First Look at April Steel Imports

Written by John Packard

Around the middle of the month Steel Market Update (SMU) will analyze the US Department of Commerce Steel Import Monitoring & Analysis (SIMA) system to see how foreign steel imports are tracking and project total imports for the month based on the mid-month daily average. What we have been tracking is a very high number of steel import licenses both in March and now again in April. We anticipate both months will end up well over 3 million net tons of imports, well above both the 12-month and 3-month moving averages.

As we mentioned in our last article on this subject, the biggest single import item continues to be semi-finished steels with the vast majority of the tons being slabs (with a small number of billets). Both slabs and billets are used in the production of steel and are purchased by the domestic steel mills.

We are seeing a surge in Oil Country Tubular Goods (OCTG) even with the new US DOC ruling against Korea exports of the product to the United States. Korea continues to be the largest exporter of OCTG to the U.S. with 99,000 tons in March, and so far through the 11th of April, Korea has another 75,000 tons of license requests (with 20 days in the month to go)…

Cold rolled and coated products (galvanized/Galvalume) continue to be at very high levels in spite of positive trade suit rulings against many foreign countries and suppliers.

SMU is noting one change in cold rolled: Vietnam has no license requests for the month of April and only had 14,600 tons in March. The surprising growth in cold rolled is coming from Russia with 27,600 tons of license requests in March and already another 17,000 tons (through 11 days) in April. Right now the Russians have twice as many license requests for April than all of Canada…

In galvanized, Canada is our main trading partner, but Turkey, UAE, Vietnam, Korea and Thailand are all countries to watch.

Galvalume imports are coming from Taiwan, Korea and Vietnam (larger volumes than other countries).

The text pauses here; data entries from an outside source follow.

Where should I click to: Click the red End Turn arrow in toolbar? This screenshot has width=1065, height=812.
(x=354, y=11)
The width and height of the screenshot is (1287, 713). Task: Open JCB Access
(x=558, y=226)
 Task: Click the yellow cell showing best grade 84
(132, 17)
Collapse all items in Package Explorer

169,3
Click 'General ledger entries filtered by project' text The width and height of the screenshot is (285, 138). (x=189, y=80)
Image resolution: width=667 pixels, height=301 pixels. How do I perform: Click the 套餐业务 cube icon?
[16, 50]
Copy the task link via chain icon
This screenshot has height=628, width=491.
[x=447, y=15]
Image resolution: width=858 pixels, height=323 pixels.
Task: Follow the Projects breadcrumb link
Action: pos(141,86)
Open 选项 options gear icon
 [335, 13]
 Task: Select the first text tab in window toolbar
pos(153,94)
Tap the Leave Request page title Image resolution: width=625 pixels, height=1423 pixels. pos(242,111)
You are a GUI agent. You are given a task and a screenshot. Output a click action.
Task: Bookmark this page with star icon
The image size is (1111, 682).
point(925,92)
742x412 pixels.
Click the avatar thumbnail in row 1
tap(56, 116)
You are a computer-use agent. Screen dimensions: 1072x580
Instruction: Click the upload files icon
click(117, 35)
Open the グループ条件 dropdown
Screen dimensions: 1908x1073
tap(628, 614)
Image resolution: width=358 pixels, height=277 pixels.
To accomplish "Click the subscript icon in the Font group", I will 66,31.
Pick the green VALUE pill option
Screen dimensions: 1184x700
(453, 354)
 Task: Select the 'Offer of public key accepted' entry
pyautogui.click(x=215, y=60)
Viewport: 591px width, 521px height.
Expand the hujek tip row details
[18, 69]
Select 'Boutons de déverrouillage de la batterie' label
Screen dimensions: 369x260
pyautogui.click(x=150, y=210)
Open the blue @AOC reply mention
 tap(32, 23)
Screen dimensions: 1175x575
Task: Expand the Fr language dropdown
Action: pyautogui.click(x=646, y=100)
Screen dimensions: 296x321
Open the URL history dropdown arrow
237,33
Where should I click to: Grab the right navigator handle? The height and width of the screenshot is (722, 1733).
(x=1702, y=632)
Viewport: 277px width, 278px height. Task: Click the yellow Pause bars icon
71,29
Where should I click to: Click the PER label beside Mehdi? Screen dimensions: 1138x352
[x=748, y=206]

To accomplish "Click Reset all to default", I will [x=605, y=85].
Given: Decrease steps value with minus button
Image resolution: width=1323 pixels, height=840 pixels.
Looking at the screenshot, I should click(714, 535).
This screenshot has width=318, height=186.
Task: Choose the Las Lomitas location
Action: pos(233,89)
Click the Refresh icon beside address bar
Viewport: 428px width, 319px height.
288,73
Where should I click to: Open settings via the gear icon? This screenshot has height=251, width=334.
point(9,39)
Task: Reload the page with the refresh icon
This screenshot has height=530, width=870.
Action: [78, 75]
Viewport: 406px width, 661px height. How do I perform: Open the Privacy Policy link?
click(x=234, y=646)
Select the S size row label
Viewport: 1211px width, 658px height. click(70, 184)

The 3.7 million tons we are forecasting in our table is probably a bit over-stated based on only 11 days of license data. The last time the U.S. imported 3.7 million tons of foreign steel was February 2015 at 3.711 million tons (January 2015 was 4.39 million tons). We are of the opinion that the ultimate number will be closer to 3.0 million tons than 3.7. Either way, the number is too high from a steel mill perspective and the question then becomes what are they going to do about it? More suits, ask the President for a Section 201 or, decide to lower the excessive spreads that exist on cold rolled and coated product base prices vs. the hot rolled base price?